Dans une interview accordée à TSA quelques jours avant le premier tour, Anouar Kbibech avait salué cet échange. « Emmanuel Macron a une conception de la laïcité apaisée. Il a réaffirmé son attachement à une laïcité qui garantit la liberté de croire ou ne pas croire, et qui protège le libre exercice du culte dans le respect des lois de la République », détaillait le président de l’institution qui quittera ses fonctions le 1er juillet. Au second tour de l’élection, le CFCM -comme les autres représentants religieux- avaient clairement appelé à voter pour le candidat d’En Marche !.
Discret sur le sujet électrique de l’islam de France pendant sa campagne, refusant de tomber dans « l’hystérisation », Emmanuel Macron, désormais président de la République, a souhaité mardi soir faire passer un message à la communauté musulmane.

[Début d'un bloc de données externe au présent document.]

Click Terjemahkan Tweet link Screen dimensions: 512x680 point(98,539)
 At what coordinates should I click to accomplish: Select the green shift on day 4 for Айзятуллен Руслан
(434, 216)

Il a d’abord salué le rôle du CFCM et rendu hommage à Anouar Kbibech dont le mandat a été « marqué par les terribles attaques terroristes ». « Des attaques », a indiqué le chef de l’État qui avaient pour objectif de « créer entre les Français de toute croyance et les Français de confession musulmane une déchirure profonde ». Ces attentats furent « la tentative explicite de donner de l’islam l’image d’une religion cautionnant le meurtre et la terreur au nom d’idéaux fanatiques », a insisté Emmanuel Macron.

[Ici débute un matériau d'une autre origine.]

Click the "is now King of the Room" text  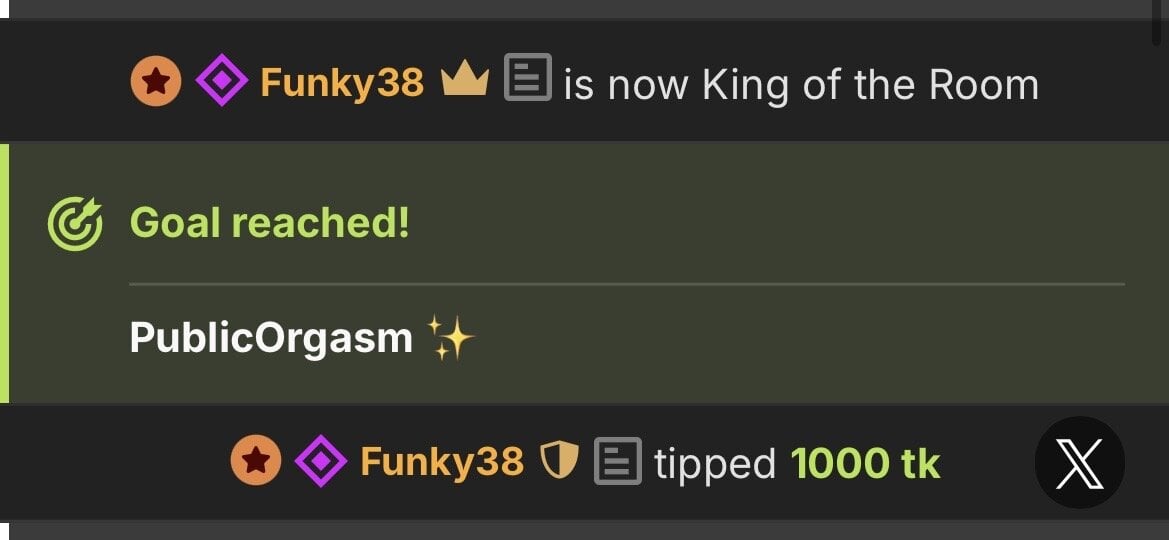(x=801, y=85)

Dans ce contexte, « pas une fois, le CFCM n’a fait défaut » pour condamner ces crimes. « Grâce à vous, ce combat pour maintenir l’unité nationale a été remporté et nous avons su tenir collectivement la voix de la raison ». Cette attitude, par ailleurs, « doit être celle de tous les acteurs (de l’islam) sur le territoire », a précisé Emmanuel Macron.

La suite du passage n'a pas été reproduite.